News Release

How global warming could cause animals to shrink

Peer-Reviewed Publication

Queen Mary University of London

<I>Calanus propinquus</I>

image: This is a photo of the copepod Calanus propinquus, an example of the organisms investigated in this study. view more 

Credit: Pete Lens, British Antarctic Survey

The way in which global warming causes many of the world's organisms to shrink has been revealed by new research from Queen Mary, University of London.

Almost all cold-blooded organisms are affected by a phenomenon known as the 'temperature-size rule', which describes how individuals of the same species reach a smaller adult size when reared at warmer temperatures. But until now, scientists have not fully understood how these size changes take place.

Writing in the journal The American Naturalist, Dr Andrew Hirst and colleagues from Queen Mary's School of Biological and Chemical Sciences explore this unusual shrinking effect in more detail, and show conclusively how it occurs.

Funded by the Natural Environment Research Council, the study was carried out using data on marine planktonic copepods. These tiny crustaceans are the main animal plankton in the world's oceans and are important grazers of smaller plankton and a food source for larger fish, birds and marine mammals.

By gathering together more than 40 years of research studying the effect of temperature on these organisms, their results show that growth rate (how fast mass is accumulated) and development rate (how fast an individual passes through its life stages) are consistently decoupled in a range of species, with development being more sensitive to temperature than growth.

Dr Hirst explains: "We've shown that growth and development increase at different rates as temperatures warm. The consequences are that at warmer temperatures a species grows faster but matures even faster still, resulting in them achieving a smaller adult size.
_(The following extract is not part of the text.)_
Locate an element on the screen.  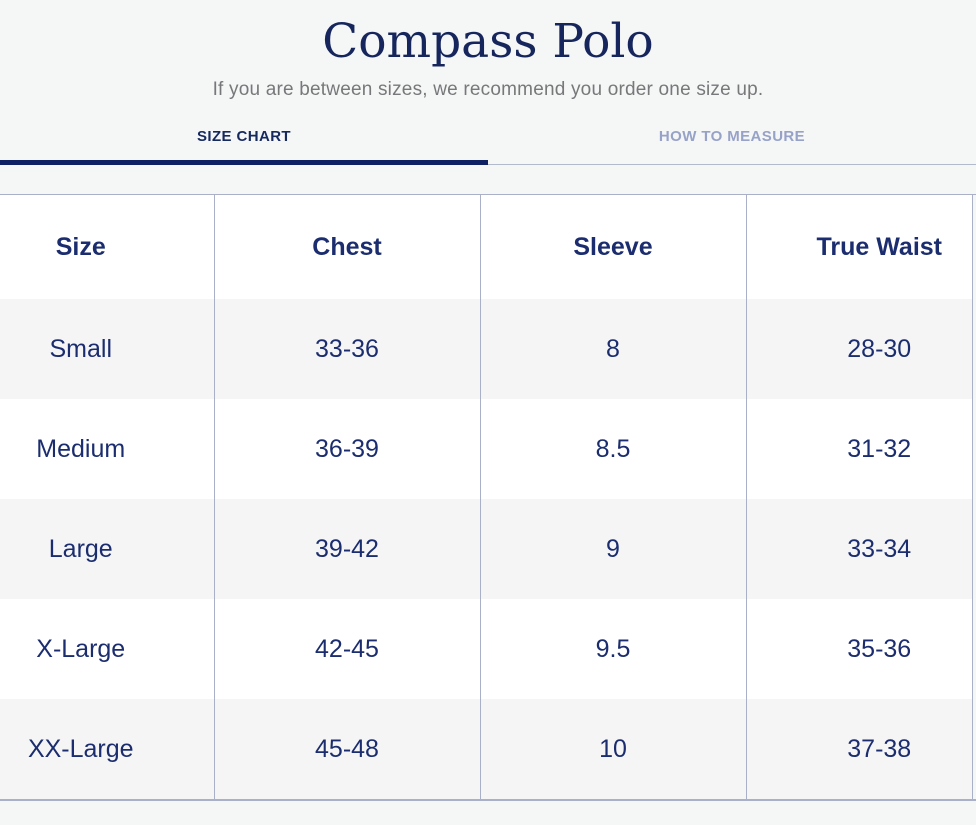
sleeve-cell: 8.5 is located at coordinates (614, 450).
"Decoupling of these rates could have important consequences for individual species and ecosystems," he added.

The team's findings suggest that rates fundamental to all organisms (such as mortality, reproduction and feeding), may not change in synch with one another in a warming world. This could have profound implications for understanding how organisms work, and impact on entire food webs and the world's ecosystems.

Although the team's findings disagree with earlier assertions of many macro-ecologists, they clearly explain the smaller sizes associated with the 'temperature-size rule'. They hope their work will help those investigating the potential impacts of climate change on the natural world.